True Story Of The Fingerpoke Of Doom

Everything you need to know about the Fingerpoke of Doom

For the five and a half years that the Monday Night Wars lasted, any given Monday could have been labelled "A Tale of Two Shows", for whatever subjective reason one comes up with. You could contrast a Nitro from their glory years to a Raw during its sputtering doldrums, or a brilliant 2000 Raw to a Nitro hampered by Russo at his worst. 

However, no singular Monday head-to-head during the Wars is more fitting of the "Tale of Two Shows" handle than that of January 4, 1999. This was the night in which each show made history for very different reasons. One program delivered a feel-good moment for the ages, while the other was responsible for two of the most tone-deaf misfires in the history of professional wrestling.

The tables turned in the Monday Night Wars in 1998. WCW Nitro had run up a streak of 22 months without losing a single head-to-head week in TV ratings to WWE Raw, until April 13 of the year in the question. In the prior months, WWE began closing the gap on a dominant Nitro, as interest for Mike Tyson's involvement in Steve Austin and Shawn Michaels' world title feud made a few headlines, and piqued more than a little interest.

Wcw nitro logo

Nitro still won the weekly battles into the spring, but post-WrestleMania, Raw started inching closer. After losing by a full ratings point or so in many of the prior weeks in 1998, the head-to-head battle the night after WrestleMania 14 (where Austin had captured the gold) scored a 3.8 rating to Nitro's 4.2, the narrowest ratings gap since May of the previous year. The following week, a taped Raw scored a 4.4 to Nitro's 4.6.
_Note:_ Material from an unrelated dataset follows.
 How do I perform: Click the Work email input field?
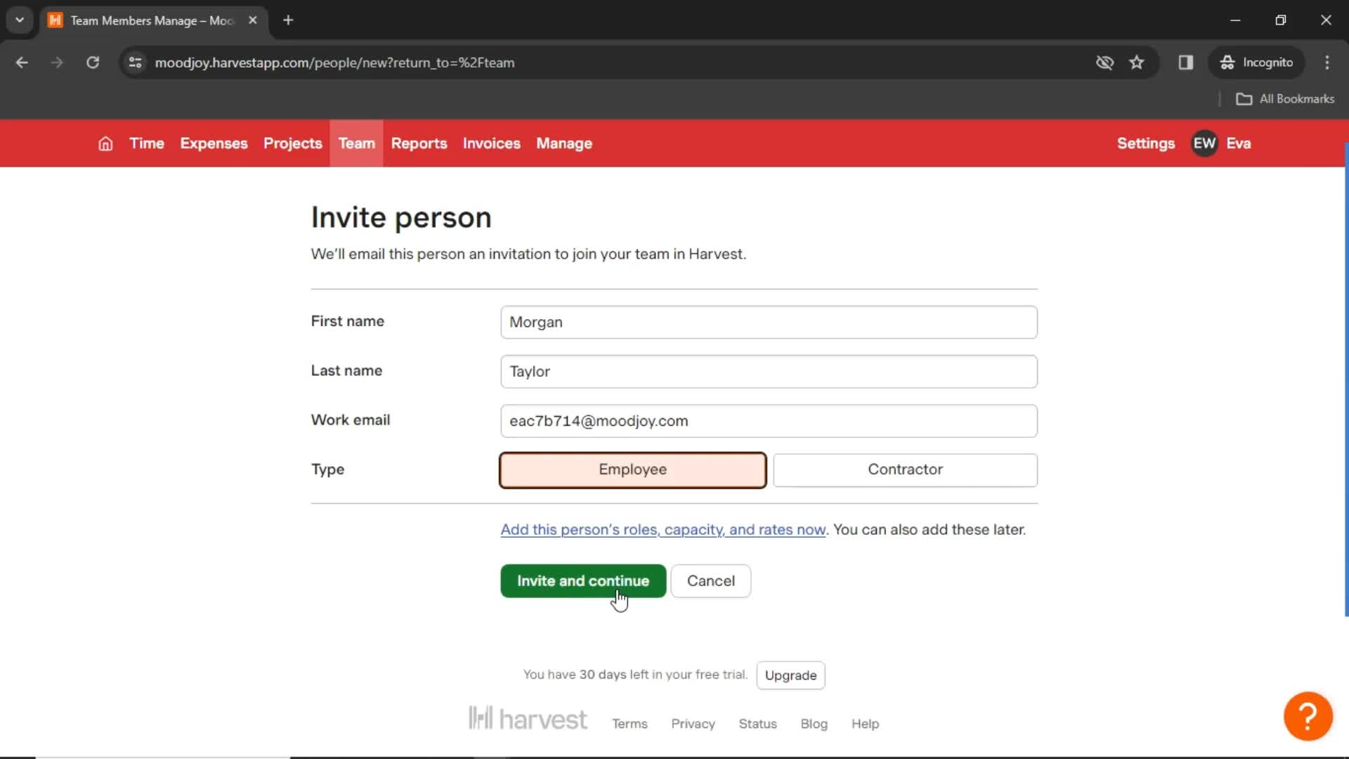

Finally, on April 13, the dam burst. On the strength of Vince McMahon somewhat begrudgingly accepting a challenge from Austin to wrestle him for the title that night (an unheard-of, head-spinning development for the time), Raw beat Nitro 4.6 to 4.2, ending nearly two years of ratings futility.

Nitro won the following week by a .7 margin, but it would be their last victory for a while. Beginning April 27, Raw assembled an undefeated run that lasted until July 6, when WCW had Goldberg defeat Hollywood Hogan for the World title in front of 40,000 fans in the challenger's native Atlanta.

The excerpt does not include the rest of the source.